Dans son rapport sur le budget rectificatif 2019, Balthazar Seydoux a rappelé que les recettes étaient en augmentation de 158,4 millions d’euros. La bonne santé des recettes tient essentiellement au transfert d’actions de la Société des Bains de Mer (SBM) pour 100 millions au fonds de réserve constitutionnel, à l’inscription de montants correspondant à des contreparties d’opérations immobilières pour 30 millions d’euros ou encore à la hausse des dividendes de Monaco Télécom pour 22 millions d’euros. Le rapporteur a également évalué à 1,5 milliard d’euros les dépenses prévisionnelles du budget rectificatif, en hausse de 160,8 millions d’euros par rapport au budget primitif (+12 %).
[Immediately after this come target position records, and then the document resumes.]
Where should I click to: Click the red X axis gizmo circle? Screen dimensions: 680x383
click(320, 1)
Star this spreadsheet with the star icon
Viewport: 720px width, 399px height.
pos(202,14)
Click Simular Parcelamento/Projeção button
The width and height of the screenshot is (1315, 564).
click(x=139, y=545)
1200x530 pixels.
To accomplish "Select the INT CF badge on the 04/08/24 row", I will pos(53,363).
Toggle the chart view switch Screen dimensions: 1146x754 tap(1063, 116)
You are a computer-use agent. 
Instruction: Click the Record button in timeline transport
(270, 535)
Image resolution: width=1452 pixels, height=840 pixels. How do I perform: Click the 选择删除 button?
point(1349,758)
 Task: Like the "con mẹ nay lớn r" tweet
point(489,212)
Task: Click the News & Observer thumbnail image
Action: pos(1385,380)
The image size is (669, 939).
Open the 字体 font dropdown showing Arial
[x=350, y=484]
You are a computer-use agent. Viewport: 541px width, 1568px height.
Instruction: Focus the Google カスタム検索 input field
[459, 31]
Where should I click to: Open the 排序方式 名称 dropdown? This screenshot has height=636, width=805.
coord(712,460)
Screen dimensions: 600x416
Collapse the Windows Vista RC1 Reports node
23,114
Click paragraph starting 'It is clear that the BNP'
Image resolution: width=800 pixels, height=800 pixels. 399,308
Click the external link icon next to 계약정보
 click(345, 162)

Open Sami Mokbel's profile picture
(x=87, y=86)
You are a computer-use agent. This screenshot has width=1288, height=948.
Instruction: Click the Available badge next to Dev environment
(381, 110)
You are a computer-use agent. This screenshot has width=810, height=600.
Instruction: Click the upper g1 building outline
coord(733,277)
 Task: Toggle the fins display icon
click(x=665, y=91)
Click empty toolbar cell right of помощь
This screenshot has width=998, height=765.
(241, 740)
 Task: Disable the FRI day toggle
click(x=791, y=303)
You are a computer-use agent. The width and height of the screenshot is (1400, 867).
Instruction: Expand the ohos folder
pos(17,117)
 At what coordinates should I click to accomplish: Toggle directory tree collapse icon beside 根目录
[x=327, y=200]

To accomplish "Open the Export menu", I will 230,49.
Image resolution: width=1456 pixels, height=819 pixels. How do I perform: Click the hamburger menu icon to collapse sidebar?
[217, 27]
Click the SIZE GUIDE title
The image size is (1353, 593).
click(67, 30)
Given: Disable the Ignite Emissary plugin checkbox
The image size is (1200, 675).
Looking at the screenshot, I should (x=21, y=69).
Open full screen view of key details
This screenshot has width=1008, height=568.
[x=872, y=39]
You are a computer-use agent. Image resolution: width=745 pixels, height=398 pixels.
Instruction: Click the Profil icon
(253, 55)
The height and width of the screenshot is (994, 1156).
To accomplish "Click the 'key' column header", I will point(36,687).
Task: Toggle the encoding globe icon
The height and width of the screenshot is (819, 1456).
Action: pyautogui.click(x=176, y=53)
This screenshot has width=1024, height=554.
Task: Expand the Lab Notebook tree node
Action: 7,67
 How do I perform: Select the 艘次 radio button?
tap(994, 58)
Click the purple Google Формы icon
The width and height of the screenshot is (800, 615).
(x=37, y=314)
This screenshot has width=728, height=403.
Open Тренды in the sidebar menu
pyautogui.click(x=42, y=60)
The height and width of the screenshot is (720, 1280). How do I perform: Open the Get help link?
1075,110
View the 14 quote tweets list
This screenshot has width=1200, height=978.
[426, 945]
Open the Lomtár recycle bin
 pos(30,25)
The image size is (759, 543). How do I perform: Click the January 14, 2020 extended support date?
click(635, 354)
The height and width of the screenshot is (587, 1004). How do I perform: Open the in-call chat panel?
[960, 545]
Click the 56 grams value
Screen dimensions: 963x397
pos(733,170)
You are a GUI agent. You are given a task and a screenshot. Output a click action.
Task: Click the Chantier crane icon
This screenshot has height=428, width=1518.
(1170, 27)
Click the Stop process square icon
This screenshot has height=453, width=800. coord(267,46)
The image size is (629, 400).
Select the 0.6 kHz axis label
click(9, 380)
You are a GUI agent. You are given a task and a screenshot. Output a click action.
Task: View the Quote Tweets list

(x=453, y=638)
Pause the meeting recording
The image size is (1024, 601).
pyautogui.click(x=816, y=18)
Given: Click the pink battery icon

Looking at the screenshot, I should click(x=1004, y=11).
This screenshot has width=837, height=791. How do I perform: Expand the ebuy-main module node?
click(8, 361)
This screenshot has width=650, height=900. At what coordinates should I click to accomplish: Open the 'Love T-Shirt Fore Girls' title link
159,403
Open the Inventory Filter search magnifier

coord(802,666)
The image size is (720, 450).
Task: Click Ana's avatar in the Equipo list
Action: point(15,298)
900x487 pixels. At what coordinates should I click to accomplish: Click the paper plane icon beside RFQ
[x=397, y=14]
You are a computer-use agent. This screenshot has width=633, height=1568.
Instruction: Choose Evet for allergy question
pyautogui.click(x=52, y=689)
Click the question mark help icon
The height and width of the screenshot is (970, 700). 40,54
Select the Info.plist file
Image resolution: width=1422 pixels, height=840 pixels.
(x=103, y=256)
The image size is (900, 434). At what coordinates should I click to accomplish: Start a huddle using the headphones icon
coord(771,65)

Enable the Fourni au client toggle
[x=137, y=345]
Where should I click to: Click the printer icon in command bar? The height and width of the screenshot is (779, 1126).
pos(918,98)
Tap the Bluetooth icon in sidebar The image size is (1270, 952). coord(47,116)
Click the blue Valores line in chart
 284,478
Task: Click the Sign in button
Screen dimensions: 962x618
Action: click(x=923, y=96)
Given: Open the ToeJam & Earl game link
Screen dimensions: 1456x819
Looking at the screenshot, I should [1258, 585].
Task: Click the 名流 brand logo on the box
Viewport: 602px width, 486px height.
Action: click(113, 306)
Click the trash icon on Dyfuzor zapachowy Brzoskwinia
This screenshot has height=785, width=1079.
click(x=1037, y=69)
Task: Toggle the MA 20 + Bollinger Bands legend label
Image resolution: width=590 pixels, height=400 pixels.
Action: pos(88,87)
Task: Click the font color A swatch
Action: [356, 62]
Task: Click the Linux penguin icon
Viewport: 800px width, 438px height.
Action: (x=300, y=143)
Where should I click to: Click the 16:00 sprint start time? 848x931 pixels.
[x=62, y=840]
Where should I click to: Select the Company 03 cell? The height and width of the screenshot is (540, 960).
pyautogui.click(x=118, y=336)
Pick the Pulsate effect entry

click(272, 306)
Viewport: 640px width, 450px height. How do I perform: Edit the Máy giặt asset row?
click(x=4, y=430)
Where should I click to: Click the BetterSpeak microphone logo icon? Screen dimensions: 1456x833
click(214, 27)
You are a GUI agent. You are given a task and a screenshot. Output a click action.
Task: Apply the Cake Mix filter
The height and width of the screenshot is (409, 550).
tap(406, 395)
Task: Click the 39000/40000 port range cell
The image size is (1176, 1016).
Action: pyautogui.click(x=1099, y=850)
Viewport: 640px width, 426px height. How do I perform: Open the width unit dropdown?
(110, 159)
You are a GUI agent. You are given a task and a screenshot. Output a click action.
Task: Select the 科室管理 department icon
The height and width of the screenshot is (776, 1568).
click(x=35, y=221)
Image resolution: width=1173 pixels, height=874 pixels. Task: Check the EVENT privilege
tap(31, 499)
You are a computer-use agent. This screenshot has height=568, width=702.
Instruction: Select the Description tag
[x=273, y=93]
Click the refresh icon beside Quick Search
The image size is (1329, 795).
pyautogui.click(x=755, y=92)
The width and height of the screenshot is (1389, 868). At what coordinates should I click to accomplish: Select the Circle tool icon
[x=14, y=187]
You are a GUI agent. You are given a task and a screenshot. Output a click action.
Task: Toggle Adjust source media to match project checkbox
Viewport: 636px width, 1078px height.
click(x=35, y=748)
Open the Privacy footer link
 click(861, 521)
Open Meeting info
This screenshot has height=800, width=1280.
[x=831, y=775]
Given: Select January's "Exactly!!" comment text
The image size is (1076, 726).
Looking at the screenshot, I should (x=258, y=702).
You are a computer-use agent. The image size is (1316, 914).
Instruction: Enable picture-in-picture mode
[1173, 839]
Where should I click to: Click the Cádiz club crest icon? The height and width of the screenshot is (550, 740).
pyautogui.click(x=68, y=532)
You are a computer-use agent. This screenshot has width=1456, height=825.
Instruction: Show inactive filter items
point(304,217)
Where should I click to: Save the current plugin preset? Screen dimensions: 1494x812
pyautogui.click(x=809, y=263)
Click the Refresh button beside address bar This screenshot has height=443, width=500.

Cette augmentation s’explique principalement par la mise en œuvre du plan national pour le logement (152 millions d’euros). A noter que dans ce budget rectificatif 2019, les dépenses d’équipement et d’investissement s’élèvent à 632 millions d’euros, ce qui est une première. Les dépenses de fonctionnement atteignent 595 millions d’euros (+ 1,9 % par rapport au budget primitif), dont 300 000 euros sont inscrits au budget rectificatif pour la formation professionnelle. Formation qui entre essentiellement dans le cadre de la transition numérique selon le rapport. Enfin, les dépenses d’interventions publiques s’établissent à 325 millions d’euros, en progression de près de 6,2 millions d’euros par rapport au budget primitif 2019 (+ 2 %).

Politique

Le Conseil National réclame plus de concertation

C’est un des reproches adressés par le Conseil national au gouvernement. Dans son rapport mais aussi dans les déclarations de ses différents membres, le Conseil national regrette le manque de concertation avec le gouvernement. Un des points de crispation concerne les projets Testimonio II et Testimonio II bis, pour lequel la représentation nationale a appris « par courrier » l’aboutissement des négociations. Le Conseil national regrette « l’absence de concertation en amont », et s’estime trop souvent « en bout de chaîne », mis « devant le fait accompli », sur « des projets ou des sujets qui engagent l’avenir de la principauté ». En qualité de « représentants des Monégasques », les élus réclament donc plus de concertation sur ces sujets d’importance majeure. Ils promettent de rester notamment très attentifs à la négociation d’un éventuel accord d’association avec l’Union européenne (UE) et ils ont d’ores et déjà prévenu le gouvernement : « Les conseillers nationaux ne sauraient accepter qu’un éventuel accord de principe, ou rapport d’étape, entérinant des points essentiels d’un éventuel futur accord d’association, n’ait pas fait l’objet d’échanges préalables entre le gouvernement et le Conseil national. »

Économie

Chantier du nouveau CHPG : un gouffre financier

Le Conseil national a largement pointé les insuffisances du gouvernement en matière de gestion des chantiers publics au cours de la première séance publique mardi soir. Symbole de cette mauvaise gestion : le chantier du nouveau centre hospitalier princesse Grace (CHPG) qui compte « déjà 5 ans de retard en 5 ans de travaux et plus de 130 millions d’euros de dépassement », a indiqué Stéphane Valeri. Si le ministre d’État a reconnu « un retard significatif de 35 mois », il a justifié le surcoût du nouveau CHPG par les « diverses adaptations du programme : création d’une 4ème aile, fusion des phases 2 et 3, agrandissement du hall ». Les premiers patients sont attendus « fin 2025 », a indiqué le chef du gouvernement. Le rapporteur a rappelé que le chantier du nouveau CHPG, qui était au départ estimé à 668 millions d’euros en 2013, est désormais évalué à 795,7 millions d’euros, soit une augmentation de 127,7 millions d’euros (+19 %). Face au retard pris par le chantier, le gouvernement a décidé de retirer l’inscription de 45 millions d’euros prévue au budget rectificatif 2019.